Coronavirus: Albany County Prepares
Albany County officials have outlined their strategy for protecting public health as coronavirus cases mount in New York.
Albany County Department of Health Commissioner Dr. Elizabeth Whalen says any local cases of COVID-19 that surface will be subject to epidemiologic investigation. "Not everyone that contracts coronavirus will require hospitalization. So it's important that we start to consider how these people can be managed at home so that they have the least opportunity to transmit this disease to others. That is how we talk about isolation. We have also been coordinating with the state on all testing, all current testing for coronavirus in New York state, goes through the local health department."
"The reality is you have to stay calm. You can't panic. Don't read the internet. If it's not a factual site, it's not CDC, don't believe it. If it's not your news agencies putting out there, don't believe it. Masks aren't gonna help." ~ Albany County Executive Dan McCoy
Democratic County Executive Dan McCoy says facilities will be pressed into service should there be a need to quarantine a large number of individuals. He would not identify those places and cautioned it's "way too soon" to even be thinking that the spread of the virus would necessitate such action. "The reality is you have to stay calm. You can't panic. Don't read the internet. If it's not a factual site, it's not CDC, don't believe it. If it's not your news agencies putting out there, don't believe it. Masks aren't gonna help. It's a waste of your money to go online. There's going to be a ton of scams out there that no one's even talking about, because we're all focused on the coronavirus. There's already a ton of scams out there, that people are selling stuff that it's not even proven. It's not even stamped of approval from the FDA. Don't buy it. Trust me, you don't need the mask. And the first responders and all that, one of the things I'm going to be working with the Albany County Legislature is, you know, look, there's funding that's going to have to be freed up if we get to that stage. But right now, we're not, we're just we're staying ahead of it.
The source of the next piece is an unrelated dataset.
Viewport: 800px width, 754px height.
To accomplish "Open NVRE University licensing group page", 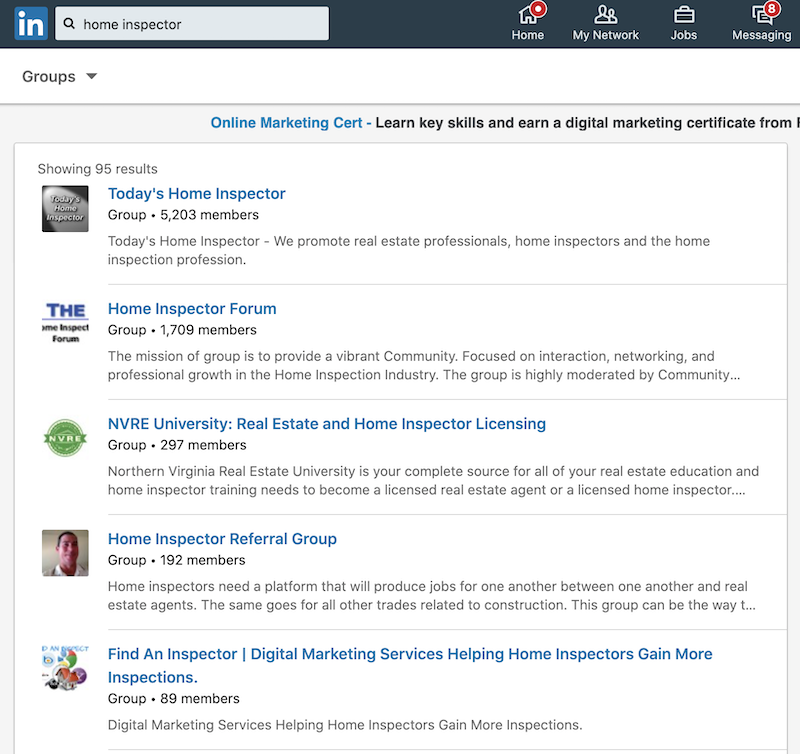I will 326,423.
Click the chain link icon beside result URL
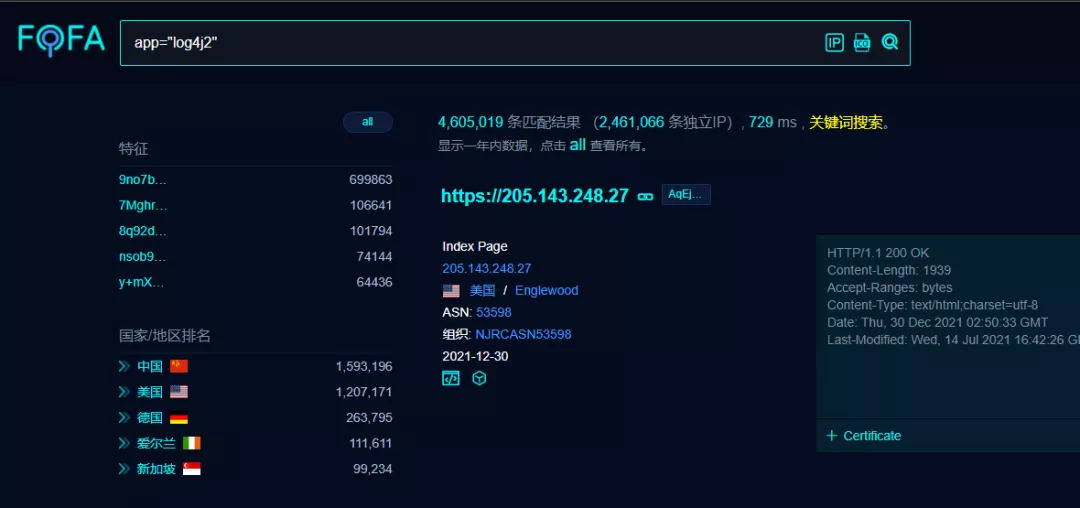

And I believe the leadership of the governor, and what everyone's doing in the health community. We've been prepared for this, and if we can keep that curve down. that's our intention."
Whalen says households should practice preventive actions and plan ahead for closings of schools or workplaces. She says businesses should also be pro-active, encourage sick employees to stay home and look into setting up flexible worksites and flexible hours. "So there's three categories of what are called non-pharmaceutical interventions or the community mitigation strategies. These include personal. These are measures for everyday use. And if everybody here leaves home with the take home message, it's know what this means. This is hand hygiene. This is respiratory hygiene. These are the points about making sure you wash your hands frequently, utilizing hand hygiene products. If you are touching surfaces frequently, if you use a computer that others are using to wipe down surfaces, to cough into your elbow, if you are coughing, and to stay at home, if you're sick. Community NPIs include alteration of business practice, school closures, social distancing, and cancellation of mass gatherings. So this is a next phase that we're not there yet, but we need to consider how we are planning for this."
Schenectady County officials say they too are monitoring developments round the clock.